日本語で育った子供は、小学3年生ぐらいまでは英語の単語力や表現力がやや弱いが、それ以降はクラスでも上位の成績を上げる子が多いと教育現場の先生は言う。
そもそも言葉は、その環境に応じて自ずと身についてくるのが普通だ。しかし、大人になってから外国語を覚えるには、本人の努力が必要になる。けれど、英語ができるからといって特に偉いということはないし、50年もアメリカに住んでいても、英語は日常会話程度という人だって多い。
今月6日、NYヤンキースの田中将大投手が打ち込まれた際、投手コーチが通訳を伴ってマウンドに行き、二言三言。このシーンに対してテレビ局の解説者ジェリー・レミー氏が「田中は英語を覚えろ」と発言したことが「人種差別的」だとして物議をかもし、レミー氏は謝罪に追い込まれた。
4人に1人(26・5%)が外国出身選手で占められている大リーグ。英語以外のコトバが日常的に使われているのは一般社会と同じだ。通訳のマウンド帯同は2013年から認められているのだから、田中投手の英語力を非難するのは試合の本筋から外れている。
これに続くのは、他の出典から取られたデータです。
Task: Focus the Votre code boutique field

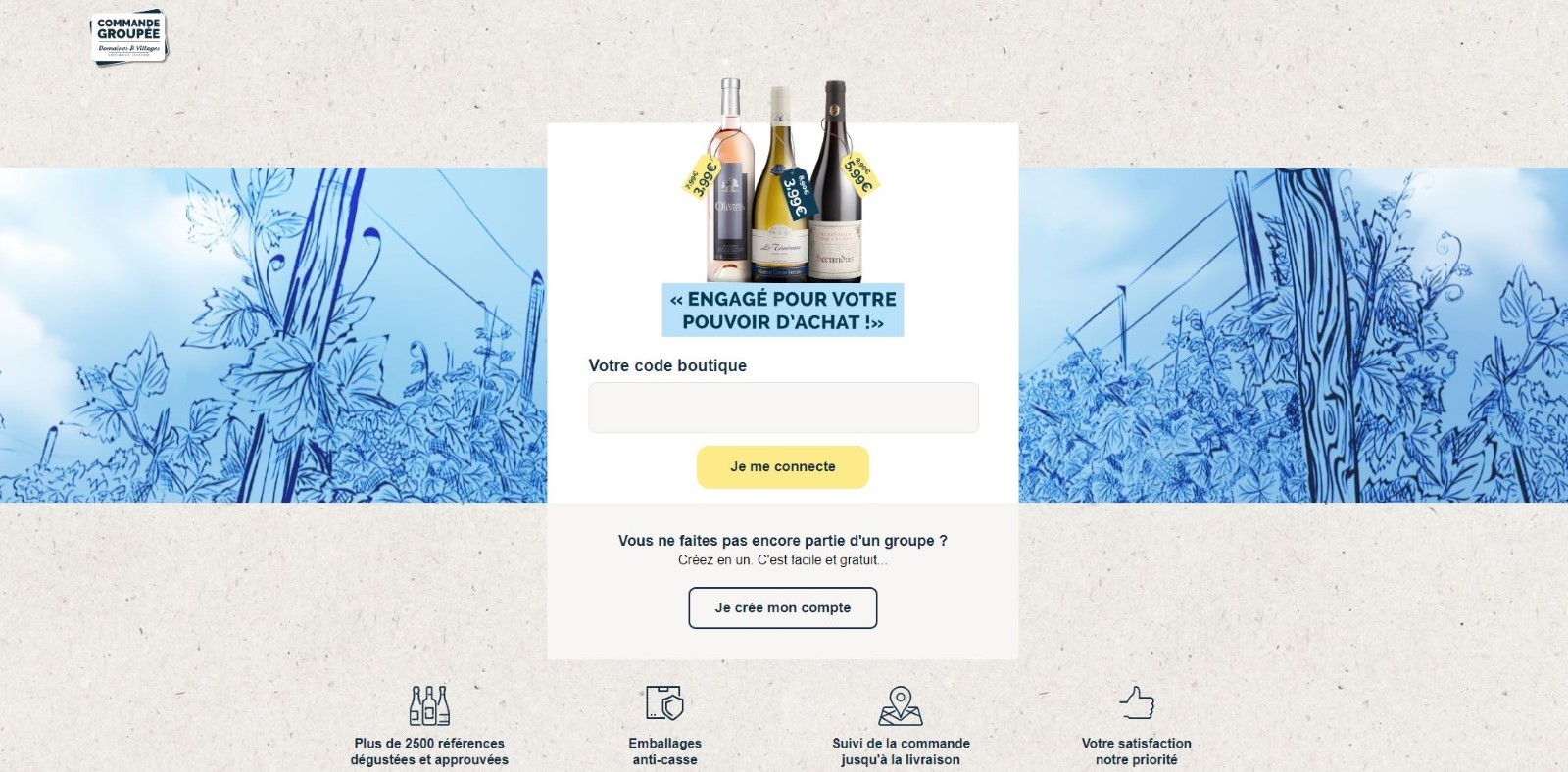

普通、アメリカ人が外国人をイジメる時に発する決まり文句がこの「Speak English !」。社会に迷惑をかけず、納税義務も果たして暮らしているなら、何語を話そうとも本人の自由。ましてや、一流プロとして活躍している選手に通訳を必要としない完璧な英語力を求めるのは酷というもの。
通訳のベンチ入りが認められていなかった1995年、大リーグに挑戦した野茂英雄投手は「野球をやりにきたのであり、英語を勉強しにきたのではない」と明解。現在、シカゴ・カブスで活躍する上原浩治投手も、キャッチャーがマウンドに駆け寄ってきても「ただ右から左に聞き流すだけ。頷いても、ほとんど分かっていない。はよ戻ってくれって感じ」と告白している。
数年もすればひとりでに英語が上達する子どもたちとは違って、プロ選手は好成績を残してナンボの世界。ジェスチャーと片言英語で愛嬌を振りまいた川崎宗則選手のようなキャラクターは稀(まれ)なのだから、余計な神経を使わずに「本業」をより磨いて、ファンを唸らせてほしい。